Angiotensin-converting enzyme 2 in the brain: properties and future directions

Abstract

Angiotensin (Ang)-converting enzyme (ACE) 2 cleaves Ang-II into the vasodilator peptide Ang-(1-7), thus acting as a pivotal element in balancing the local effects of these peptides. ACE2 has been identified in various tissues and is supposed to be a modulator of cardiovascular function. Decreases in ACE2 expression and activity have been reported in models of hypertension, heart failure, atherosclerosis, diabetic nephropathy and others. In addition, the expression level and/or activity are affected by other renin-angiotensin system components (e.g., ACE and AT1 receptors). Local inhibition or global deletion of brain ACE2 induces a reduction in baroreflex sensitivity. Moreover, ACE2-null mice have been shown to exhibit either blood pressure or cardiac dysfunction phenotypes. On the other hand, over-expression of ACE2 exerts protective effects in local tissues, including the brain. In this review, we will first summarize the major findings linking ACE2 to cardiovascular function in the periphery then focus on recent discoveries related to ACE2 in the CNS. Finally, we will unveil new tools designed to address the importance of central ACE2 in various diseases, and discuss the potential for this carboxypeptidase as a new target in the treatment of hypertension and other cardiovascular diseases.

Figure 1

Working model for the brain renin‐angiotensin system. Angiotensinogen produced by glial cells is transformed by renin to form Ang‐I, which is then converted by ACE into Ang‐II. This octapeptide can be hydrolyzed by ACE2 to form Ang‐(1–7) or converted to the heptapepetide Ang‐III by aminopeptidase A (APA) and further degraded to Ang‐IV by aminopeptidase N (APN). ACE2 also cleaves Ang‐I to Ang‐(1–9), the latter being converted by ACE into Ang‐(1–7). Ang‐(1–7) can also be formed by neprilysin (NEP) from Ang‐I or Ang‐(1–9). ACE metabolizes Ang‐(1–7) to the inactive peptide Ang‐(1‐5). The recently discovered Ang‐(1‐12) could originate from AGT and potentially generate Ang‐II or Ang‐(1–7). Ang‐II acting on AT1 receptors (AT1R) can activate mitogen‐activated protein kinase kinase (MAPKK), leading to enhanced p38 kinase activity, phosphorylation of ERK1/2 and increased expression of c‐jun and c‐fos.
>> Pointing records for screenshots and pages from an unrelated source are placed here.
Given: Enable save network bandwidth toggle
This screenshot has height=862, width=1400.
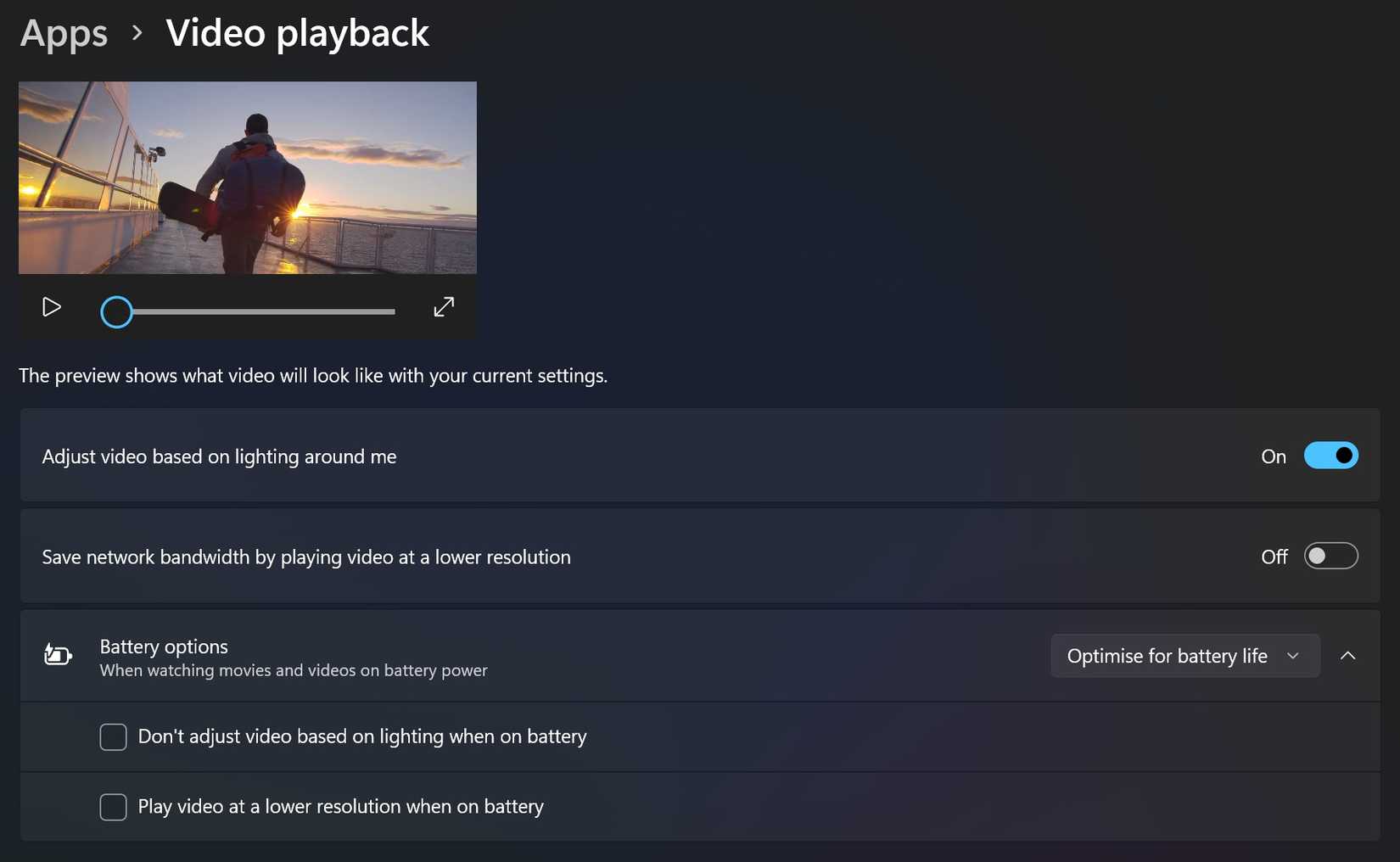Looking at the screenshot, I should (1330, 556).
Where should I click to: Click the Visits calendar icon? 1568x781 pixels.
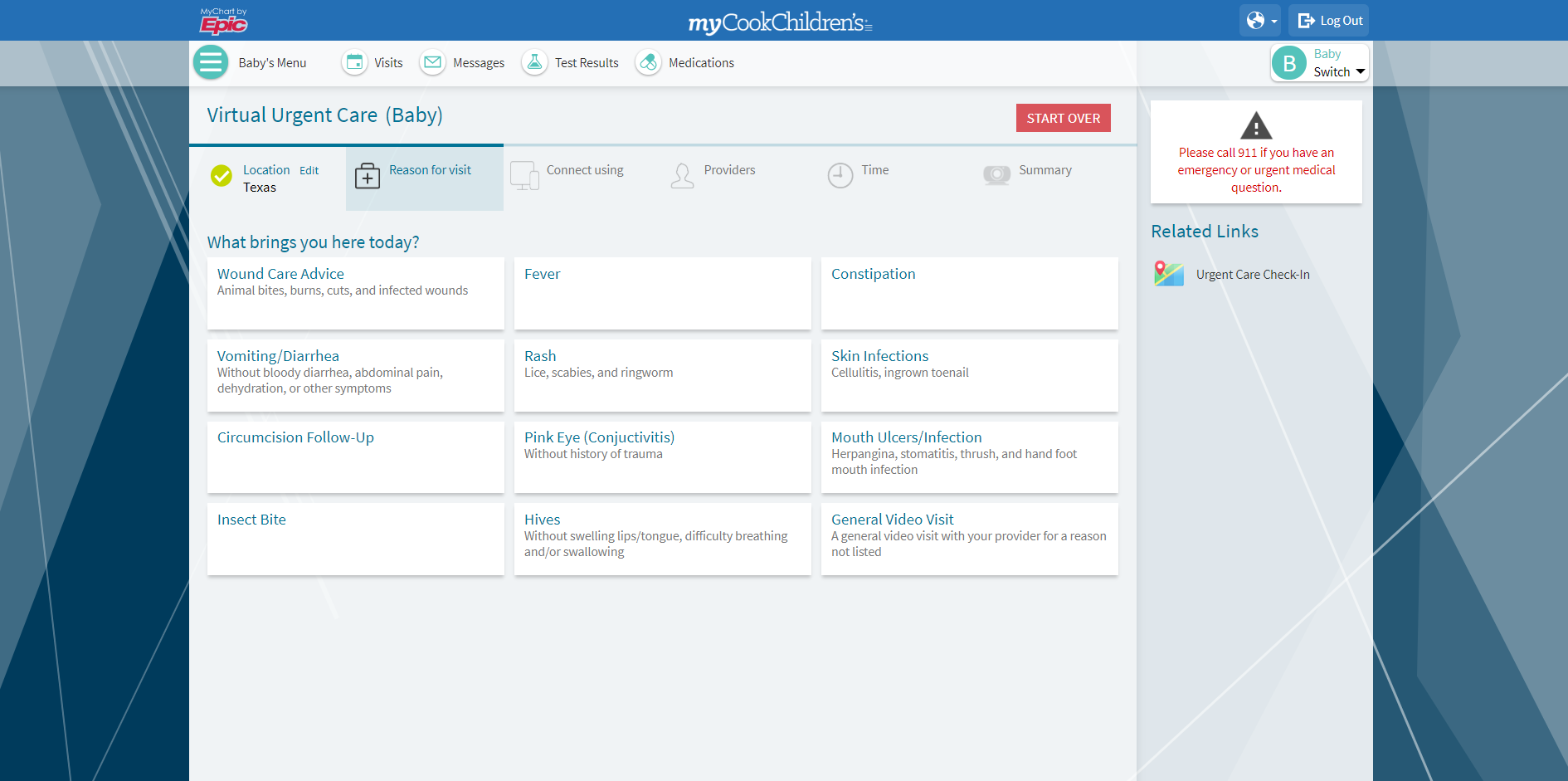pos(354,63)
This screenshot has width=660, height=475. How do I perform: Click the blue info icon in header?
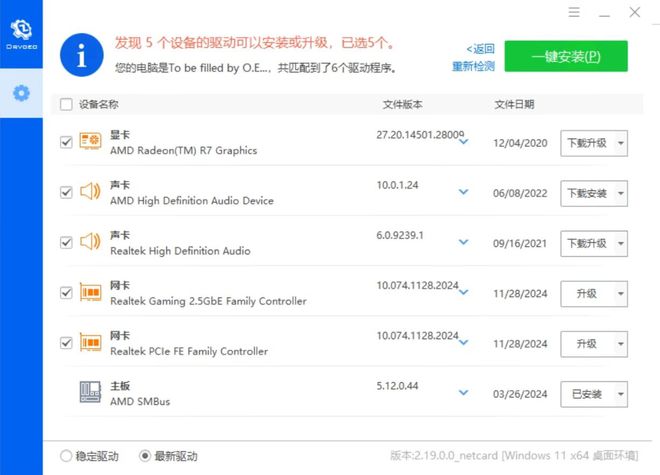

AT1R also ultimately increase reactive oxygen species (ROS) production via NAD(P)H oxidase (not represented here). On the other side AT2R oppose AT1R‐mediated signaling. Ang‐(1–7) acting on the Mas receptor may attenuate the actions of the ACE/Ang‐II/AT1R pathway through inhibition of the MAPKK pathway and stimulation of nitric oxide (NO) release. In addition to Ang‐II, renin binding to (Pro)renin receptors (PRR) and Ang‐III binding to AT1R also trigger activation of the MAPKK–ERK1/2 signaling pathway. AT4R/IRAP activation induces c‐fos expression and probable NO release.

Figure 2

Engineering of brain‐selective ACE2 transgenic mouse models. (a) Syn‐hACE2 mice. The full open reading frame of the human ACE2 gene (hACE2) is driven by a synapsin promoter, and the syn‐hACE2 construct was injected into a 1‐cell mouse embryo. Transgenic syn‐hACE2 mice express hACE2 protein specifically in neurons. (b) ‘Brain‐only ACE2’ mice (bACE2). By breeding ACE2^−/y (white) with the syn‐hACE2 line (green), we generated a transgenic mouse model over‐expressing ACE2 in the brain while lacking the enzyme in the periphery (black). (c) SARA mice. The breeding strategy first consisted in generating double transgenic mice expressing both syn‐hACE2 (green) and R⁺ (human renin gene), or A⁺ (human AGT gene) constructs. These mice were then bred together to generate the triple transgenic SARA mice (yellow) in which brain‐selective over‐expression of ACE2 is in a position to counter the hyperactive RAS.